#### Task:
Please quote exactly the lines below from the line containing "info@comune.corsione.at.it (903, 1854)" to the line containing "特定商取引 (216, 38)", both lines included, and nothing else.

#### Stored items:
>>>>
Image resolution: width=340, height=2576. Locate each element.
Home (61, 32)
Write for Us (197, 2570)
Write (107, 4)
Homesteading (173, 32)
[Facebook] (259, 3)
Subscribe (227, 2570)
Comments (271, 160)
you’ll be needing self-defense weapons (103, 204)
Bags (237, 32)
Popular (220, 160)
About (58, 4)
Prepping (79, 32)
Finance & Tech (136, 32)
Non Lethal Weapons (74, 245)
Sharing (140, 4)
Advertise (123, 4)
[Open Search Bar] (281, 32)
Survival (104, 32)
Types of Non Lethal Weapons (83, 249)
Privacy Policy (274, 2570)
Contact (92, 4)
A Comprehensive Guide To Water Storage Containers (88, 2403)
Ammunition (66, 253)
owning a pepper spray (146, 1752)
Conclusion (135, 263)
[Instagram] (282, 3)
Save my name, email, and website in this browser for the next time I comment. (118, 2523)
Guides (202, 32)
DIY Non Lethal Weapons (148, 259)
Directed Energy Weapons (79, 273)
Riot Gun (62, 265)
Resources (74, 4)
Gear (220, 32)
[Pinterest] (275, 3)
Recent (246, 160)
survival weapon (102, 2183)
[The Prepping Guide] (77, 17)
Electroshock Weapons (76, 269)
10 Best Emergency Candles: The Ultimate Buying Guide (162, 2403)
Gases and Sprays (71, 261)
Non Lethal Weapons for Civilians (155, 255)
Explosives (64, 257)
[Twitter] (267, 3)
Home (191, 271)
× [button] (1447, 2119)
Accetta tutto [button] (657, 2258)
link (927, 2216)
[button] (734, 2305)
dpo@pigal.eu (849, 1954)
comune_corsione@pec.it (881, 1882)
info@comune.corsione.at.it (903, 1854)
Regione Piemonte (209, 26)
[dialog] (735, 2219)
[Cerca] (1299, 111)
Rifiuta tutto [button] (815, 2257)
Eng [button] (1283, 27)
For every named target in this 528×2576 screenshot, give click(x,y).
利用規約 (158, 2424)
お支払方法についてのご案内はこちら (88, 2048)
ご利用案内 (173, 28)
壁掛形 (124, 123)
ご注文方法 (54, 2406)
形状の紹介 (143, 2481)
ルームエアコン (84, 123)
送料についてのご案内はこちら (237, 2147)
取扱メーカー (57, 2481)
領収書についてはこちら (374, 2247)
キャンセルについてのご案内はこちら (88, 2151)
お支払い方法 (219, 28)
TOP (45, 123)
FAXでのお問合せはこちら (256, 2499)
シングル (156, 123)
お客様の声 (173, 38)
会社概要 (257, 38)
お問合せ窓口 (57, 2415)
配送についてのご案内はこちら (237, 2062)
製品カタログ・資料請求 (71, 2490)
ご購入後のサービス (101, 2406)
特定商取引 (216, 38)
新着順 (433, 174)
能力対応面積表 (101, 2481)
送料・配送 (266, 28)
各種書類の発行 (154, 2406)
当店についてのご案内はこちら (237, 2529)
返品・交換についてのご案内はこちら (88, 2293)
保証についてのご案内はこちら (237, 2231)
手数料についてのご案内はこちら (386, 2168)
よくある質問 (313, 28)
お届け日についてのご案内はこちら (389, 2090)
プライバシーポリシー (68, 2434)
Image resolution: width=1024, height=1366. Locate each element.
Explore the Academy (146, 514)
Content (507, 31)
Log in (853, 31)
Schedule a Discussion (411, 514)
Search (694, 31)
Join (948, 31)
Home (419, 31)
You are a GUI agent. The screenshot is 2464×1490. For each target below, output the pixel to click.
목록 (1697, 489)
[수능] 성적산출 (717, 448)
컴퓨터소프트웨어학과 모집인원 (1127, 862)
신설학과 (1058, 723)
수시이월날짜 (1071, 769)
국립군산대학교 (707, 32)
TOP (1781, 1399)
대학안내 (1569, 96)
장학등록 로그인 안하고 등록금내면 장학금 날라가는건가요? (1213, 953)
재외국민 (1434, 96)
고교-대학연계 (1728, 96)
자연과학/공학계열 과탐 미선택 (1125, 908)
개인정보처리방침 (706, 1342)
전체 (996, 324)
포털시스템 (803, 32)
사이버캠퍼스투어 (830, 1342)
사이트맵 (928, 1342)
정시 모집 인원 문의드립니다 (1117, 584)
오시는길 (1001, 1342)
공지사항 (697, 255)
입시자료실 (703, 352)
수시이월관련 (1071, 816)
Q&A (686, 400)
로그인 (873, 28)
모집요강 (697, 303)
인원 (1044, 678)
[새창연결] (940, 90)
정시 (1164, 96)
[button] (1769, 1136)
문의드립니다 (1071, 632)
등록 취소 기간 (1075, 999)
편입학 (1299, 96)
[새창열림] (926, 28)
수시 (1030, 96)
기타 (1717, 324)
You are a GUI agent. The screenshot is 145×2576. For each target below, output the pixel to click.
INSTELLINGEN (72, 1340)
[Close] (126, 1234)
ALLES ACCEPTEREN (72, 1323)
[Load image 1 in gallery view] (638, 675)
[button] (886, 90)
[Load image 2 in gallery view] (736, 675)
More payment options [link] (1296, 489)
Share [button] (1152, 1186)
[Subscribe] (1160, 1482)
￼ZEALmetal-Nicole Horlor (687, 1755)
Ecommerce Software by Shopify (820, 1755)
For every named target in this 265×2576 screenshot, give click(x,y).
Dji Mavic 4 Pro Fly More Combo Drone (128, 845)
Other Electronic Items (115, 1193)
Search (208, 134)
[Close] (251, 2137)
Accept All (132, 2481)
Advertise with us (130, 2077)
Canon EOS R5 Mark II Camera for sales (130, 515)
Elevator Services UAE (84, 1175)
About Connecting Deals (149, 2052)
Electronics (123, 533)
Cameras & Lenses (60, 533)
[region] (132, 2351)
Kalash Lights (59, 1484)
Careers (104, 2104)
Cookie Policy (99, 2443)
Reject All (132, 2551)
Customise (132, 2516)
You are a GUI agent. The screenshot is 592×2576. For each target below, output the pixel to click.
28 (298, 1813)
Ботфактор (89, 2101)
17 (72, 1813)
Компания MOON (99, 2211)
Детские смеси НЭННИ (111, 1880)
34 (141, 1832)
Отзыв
<<<<
#### Task output:
info@comune.corsione.at.it (903, 1854)
Regione Piemonte (209, 26)
[dialog] (735, 2219)
[Cerca] (1299, 111)
Rifiuta tutto [button] (815, 2257)
Eng [button] (1283, 27)
For every named target in this 528×2576 screenshot, give click(x,y).
利用規約 (158, 2424)
お支払方法についてのご案内はこちら (88, 2048)
ご利用案内 (173, 28)
壁掛形 (124, 123)
ご注文方法 (54, 2406)
形状の紹介 (143, 2481)
ルームエアコン (84, 123)
送料についてのご案内はこちら (237, 2147)
取扱メーカー (57, 2481)
領収書についてはこちら (374, 2247)
キャンセルについてのご案内はこちら (88, 2151)
お支払い方法 (219, 28)
TOP (45, 123)
FAXでのお問合せはこちら (256, 2499)
シングル (156, 123)
お客様の声 (173, 38)
会社概要 (257, 38)
お問合せ窓口 (57, 2415)
配送についてのご案内はこちら (237, 2062)
製品カタログ・資料請求 (71, 2490)
ご購入後のサービス (101, 2406)
特定商取引 (216, 38)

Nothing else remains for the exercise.